Fig. 3: Impact of caspofungin on C. albicans and C. auris.

a Growth profile of C. albicans SC5314 (black), C. auris AR386 (orange), and C. auris I.3 (purple) in response to varying concentrations of caspofungin. Percentages represent the comparison of OD₆₀₀ values between cultures grown after 24 h with and without caspofungin. b Cell wall thickness of C. albicans SC5314 and two C. auris strains. For each strain the untreated (apo; pale orange) and caspofungin-treated (CAS; blue) are compared. The mean ± s.d are provided. n = 100 for each sample. Black rectangles denote the interquartile range (IQR) from 25th to 75th percentile. White circles represent the mean of the dataset, and black vertical lines correspond to 1.5IQR. Statistical analysis was performed using a t-test with one tail comparison between apo and drug-treated samples for each strain.
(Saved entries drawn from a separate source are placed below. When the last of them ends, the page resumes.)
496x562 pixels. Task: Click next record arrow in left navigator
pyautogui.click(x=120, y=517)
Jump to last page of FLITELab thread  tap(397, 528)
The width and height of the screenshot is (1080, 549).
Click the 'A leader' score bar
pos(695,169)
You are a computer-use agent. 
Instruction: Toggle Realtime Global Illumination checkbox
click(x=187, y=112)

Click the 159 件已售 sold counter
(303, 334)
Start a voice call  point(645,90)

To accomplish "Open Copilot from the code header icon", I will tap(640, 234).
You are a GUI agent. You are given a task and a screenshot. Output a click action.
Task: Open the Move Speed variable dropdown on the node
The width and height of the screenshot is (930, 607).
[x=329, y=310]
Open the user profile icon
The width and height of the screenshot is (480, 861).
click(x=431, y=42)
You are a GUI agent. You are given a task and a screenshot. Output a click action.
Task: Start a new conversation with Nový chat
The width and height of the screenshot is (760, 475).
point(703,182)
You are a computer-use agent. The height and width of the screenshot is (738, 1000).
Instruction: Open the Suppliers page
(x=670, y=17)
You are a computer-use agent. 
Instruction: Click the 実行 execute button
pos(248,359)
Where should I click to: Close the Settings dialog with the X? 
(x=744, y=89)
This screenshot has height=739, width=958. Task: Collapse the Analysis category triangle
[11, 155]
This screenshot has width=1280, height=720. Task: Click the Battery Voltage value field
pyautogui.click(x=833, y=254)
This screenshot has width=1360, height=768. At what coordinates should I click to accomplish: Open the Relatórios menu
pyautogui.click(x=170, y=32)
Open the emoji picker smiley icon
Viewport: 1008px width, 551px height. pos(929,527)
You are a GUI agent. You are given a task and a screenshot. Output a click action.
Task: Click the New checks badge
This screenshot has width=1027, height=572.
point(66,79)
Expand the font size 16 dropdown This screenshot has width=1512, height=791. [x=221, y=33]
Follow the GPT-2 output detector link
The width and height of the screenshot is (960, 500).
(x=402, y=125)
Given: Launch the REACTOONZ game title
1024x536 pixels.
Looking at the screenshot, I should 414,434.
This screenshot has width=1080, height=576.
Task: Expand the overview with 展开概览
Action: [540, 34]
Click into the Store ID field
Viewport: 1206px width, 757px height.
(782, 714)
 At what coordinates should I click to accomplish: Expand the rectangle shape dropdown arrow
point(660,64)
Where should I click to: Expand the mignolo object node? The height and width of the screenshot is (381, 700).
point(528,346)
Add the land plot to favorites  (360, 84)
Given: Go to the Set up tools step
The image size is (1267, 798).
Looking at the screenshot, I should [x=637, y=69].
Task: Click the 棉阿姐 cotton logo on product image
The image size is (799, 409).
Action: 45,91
Statistically significant: *p-value ≤ 0.05. c 1D ¹³C cross polarization (CP) spectra of apo (top; orange) and caspofungin-treated (bottom; blue) samples of three Candida strains. d 2D ¹³C-¹³C 53 ms CORD spectra of C. albicans SC5314 (top), C. auris AR386 (middle), and C. auris I.3 (bottom), with and without exposure to caspofungin. Characteristic signals of chitin (Ch), β−1,6-glucan (H), and mannan (Mn) are highlighted within dashed line boxes in orange, black, and light brown, respectively. e Molar composition of carbohydrate components in the rigid and mobile fractions within Candida cell walls. The percentage values were estimated from the volumes of resolved cross-peaks in 2D CORD spectra for the rigid fraction and the volumes of resolved signals in 2D DP J-INADEQUATE spectra for the mobile molecules. Source data are provided as a Source Data file.